TANGENT AHOY: Back in February when I was at a conference in DC, I was having dinner with four of my friends/colleagues including Laura Mayes who looked on in stunned silence as I terrorized a plate of beans and rice. I stopped mid-monsterizing to apologize, like, I’m so sorry you have to witness this, but if I don’t put food in my face right now I will start gnawing on furniture. I might come for your arm, if I’m not careful.

I’d run a “short” seven miles that morning, a run she knew I’d done, and she shook her head and said, “You do NOT have to apologize. Would you like the rest of my meal that has yet to arrive?”

Some people have asked me how my digestion has handled introducing legumes back into my diet. And that is a complicated answer so I will try not to go on too many tangents here BUT I CANNOT PROMISE ANYTHING:

A year ago when I began this journey—yes, punch me right in the nut sack, I called it a journey like I’m some kind of life coach who wants you to be the best you!—I did not experience any adverse effects whatsoever. But that has everything to do with undergoing several stressful events that happened to coincide with the change, and my appetite tends to go missing when my anxiety is through the roof. I wasn’t eating much of anything, little if any legumes, so those first several months don’t count. Turns out that when your dog dies you don’t really fucking care about black beans!

**Entries supplied:**
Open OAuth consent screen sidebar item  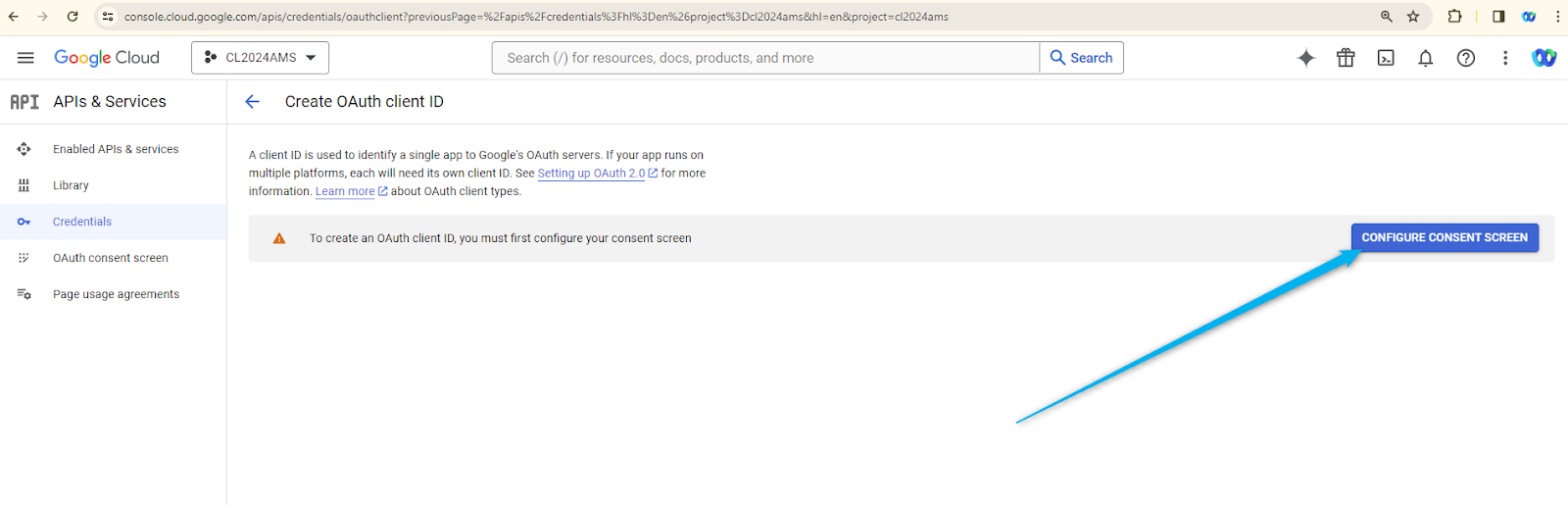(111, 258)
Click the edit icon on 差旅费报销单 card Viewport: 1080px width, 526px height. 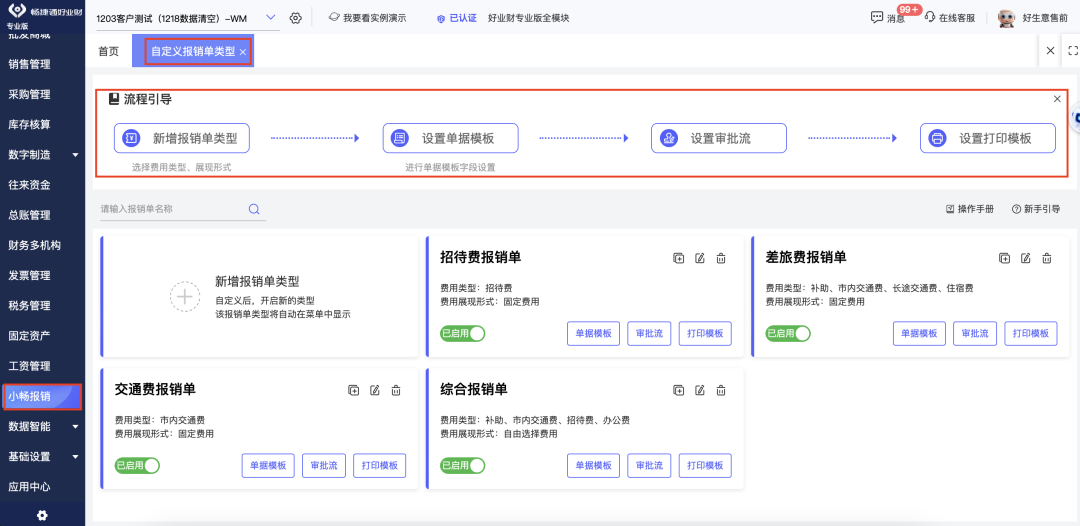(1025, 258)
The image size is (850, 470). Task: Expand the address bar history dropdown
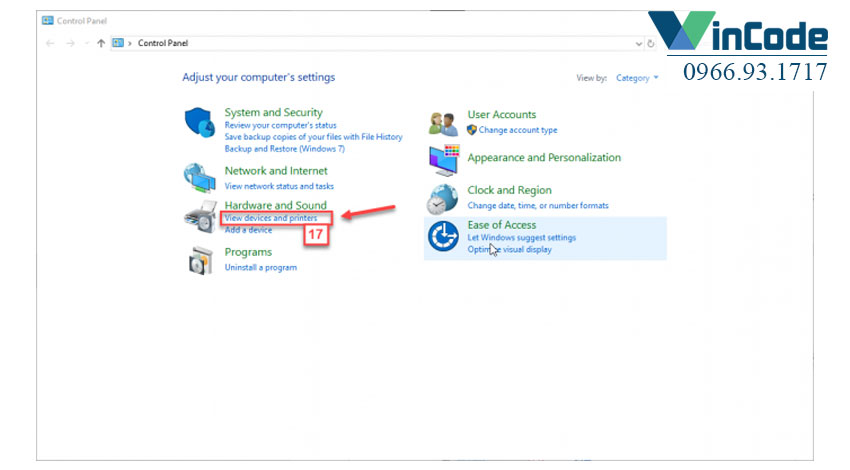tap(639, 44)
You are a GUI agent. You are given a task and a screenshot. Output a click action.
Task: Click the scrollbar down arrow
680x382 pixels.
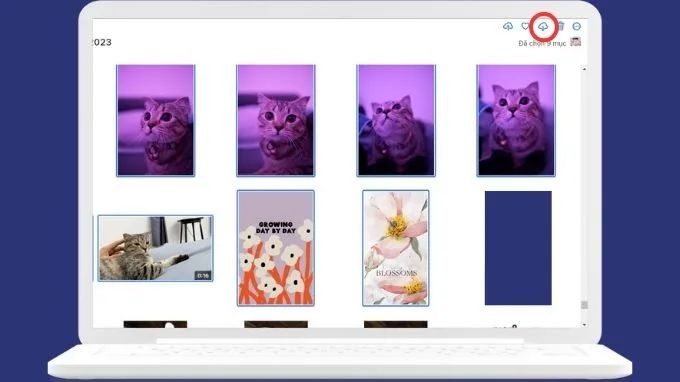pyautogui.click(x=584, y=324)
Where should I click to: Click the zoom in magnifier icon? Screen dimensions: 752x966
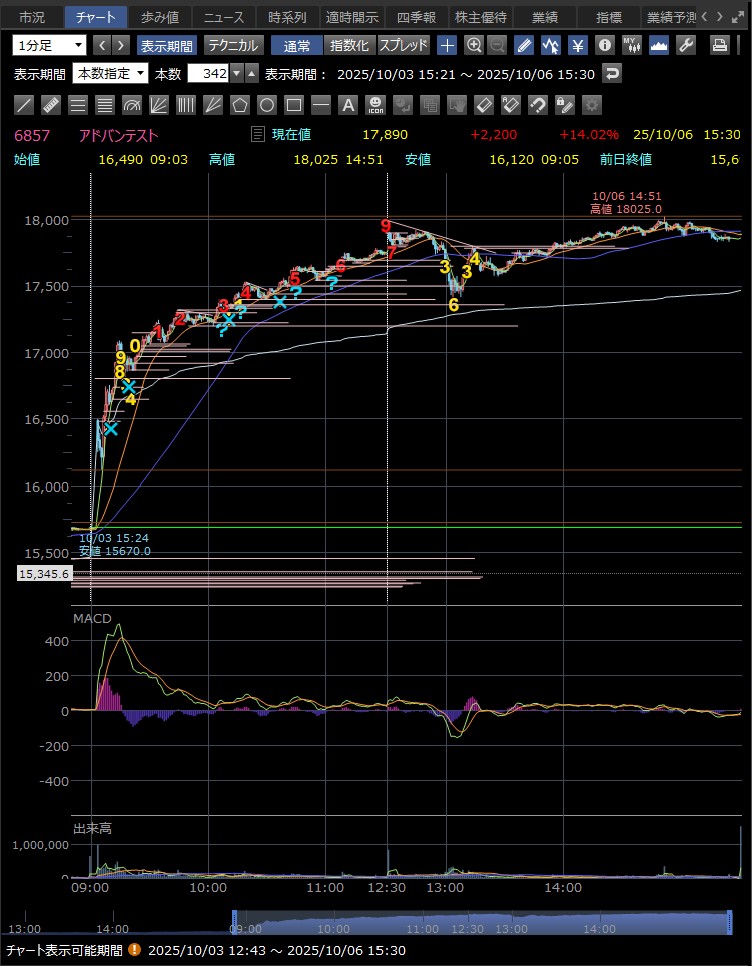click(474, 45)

* * *

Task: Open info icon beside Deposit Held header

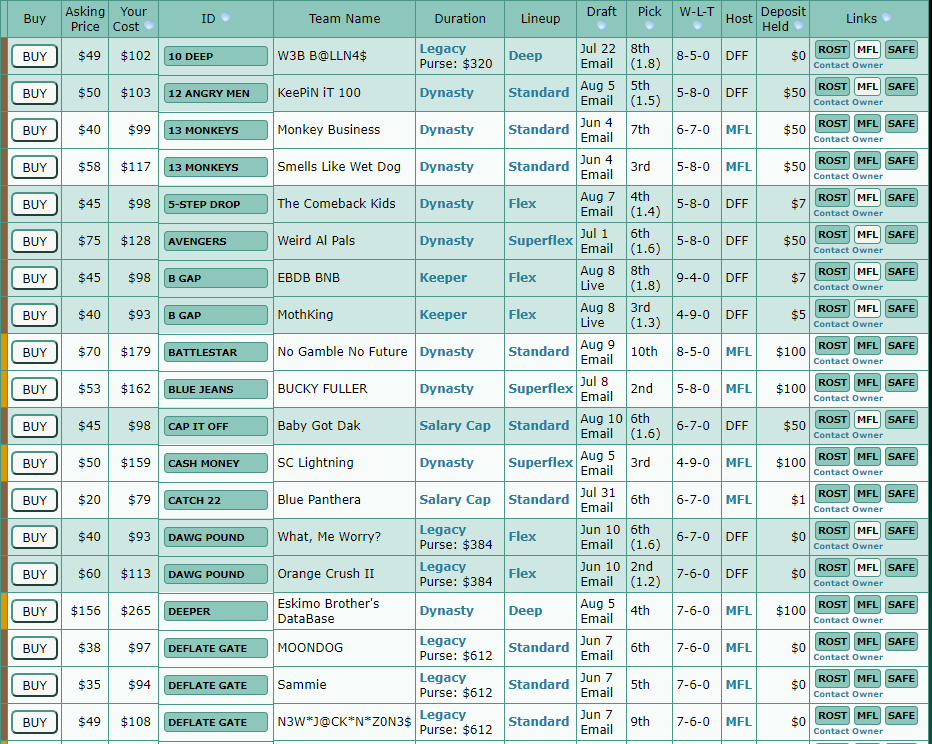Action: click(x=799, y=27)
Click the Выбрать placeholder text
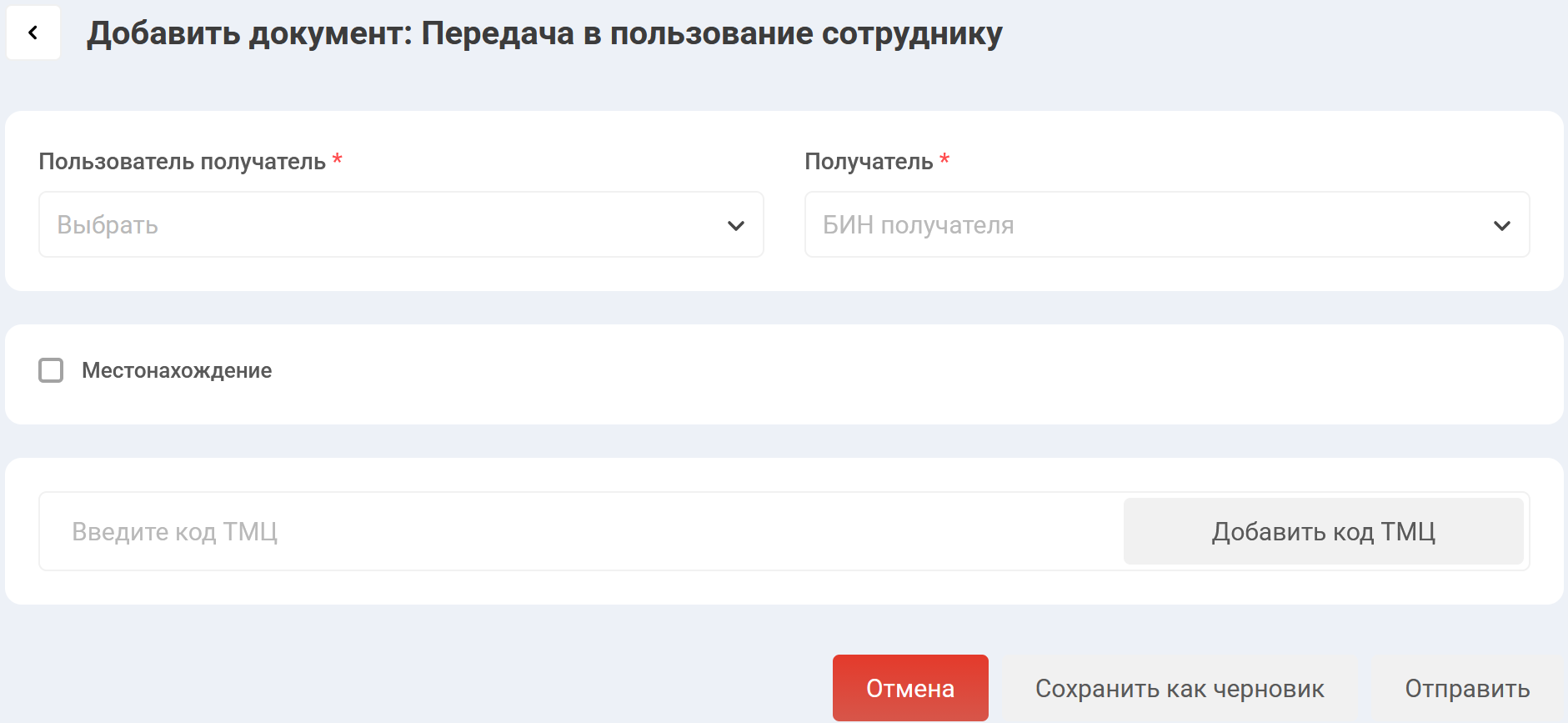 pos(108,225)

**Exercises:**
A) According to the passage about reintroducing legumes, how far had the writer run on the morning of the dinner in DC?
B) Summarize the passage about reintroducing legumes in two sentences.
C) Continue the passage about reintroducing legumes from its final sentence.

**Solved problems:**
A) Seven miles.

B) At a conference dinner in DC, the writer ate a plate of beans and rice ravenously after a seven-mile morning run and apologized, but Laura Mayes said no apology was needed and offered the rest of her meal. Asked how their digestion handled legumes again, the writer says the first several months after the change a year earlier don't count, because stressful events, including their dog's death, left them eating little and hardly any legumes.

C)
And then my diet swerved all over the map. I still wasn’t eating many legumes because I wasn’t exercising like I have been over the last 18 weeks. I was, however, being a horrible vegan and making exceptions so as not to inconvenience people in my life. I have since started ordering plain salads when going out or bringing my own food and explaining, “It’s not you, it’s me.” Which is the truth. I mean, have you met me?

But then I got serious about training and making sure I was getting adequate nutrition for the distances I’d be running every week. FYI: I have run over 400 miles in the last 18 weeks. Ultra-runners do that in about two days, I know, but I’m gonna give myself some credit and say: WHO THE FUCK CARES, HEATHER.

So I started eating beans. Ahem. Clearing my throat here… one sec… okay. Let’s see. Something is stuck in my throat… AHEM. What was that one thing called… oh yeah. CHERNOBYL.

I would lie in bed or hunch over in pain and literally watch my digestive tract form words and tell me how much it hated me. But, I wasn’t going back. Eating this way is really important to me for a whole list of reasons, so I had to figure something out. NOTE: I am not judging you for the way that you are eating. Unless you’re standing inside a factory farm, looking around at what is going on while gnawing on a chicken wing, and thinking, “Cool!”

Then I’m going to poke you right in the butt.

I started reading everything I could—and this part is important, because I’m about to throw down a book that could possibly change your life—and through trial and error figured out that mung beans don’t cause me any problems at all. I buy them in bulk, soak them overnight, and cook enough the next morning to feed me for three-four days. Mung beans. Yes, mung. If you even glance at that word you can smell the socks of a 13-yr-old boy who has not clipped his toenails since he was nine.

BUT. THERE IS A BUT. Here’s where I talk about my but, you guys! I have a really hard time with certain salad greens, and right now that is the bulk of my diet. I’m looking forward to cutting back a bit on the sizes of the salads I eat so that I’m not walking around looking like I’m 16 months pregnant.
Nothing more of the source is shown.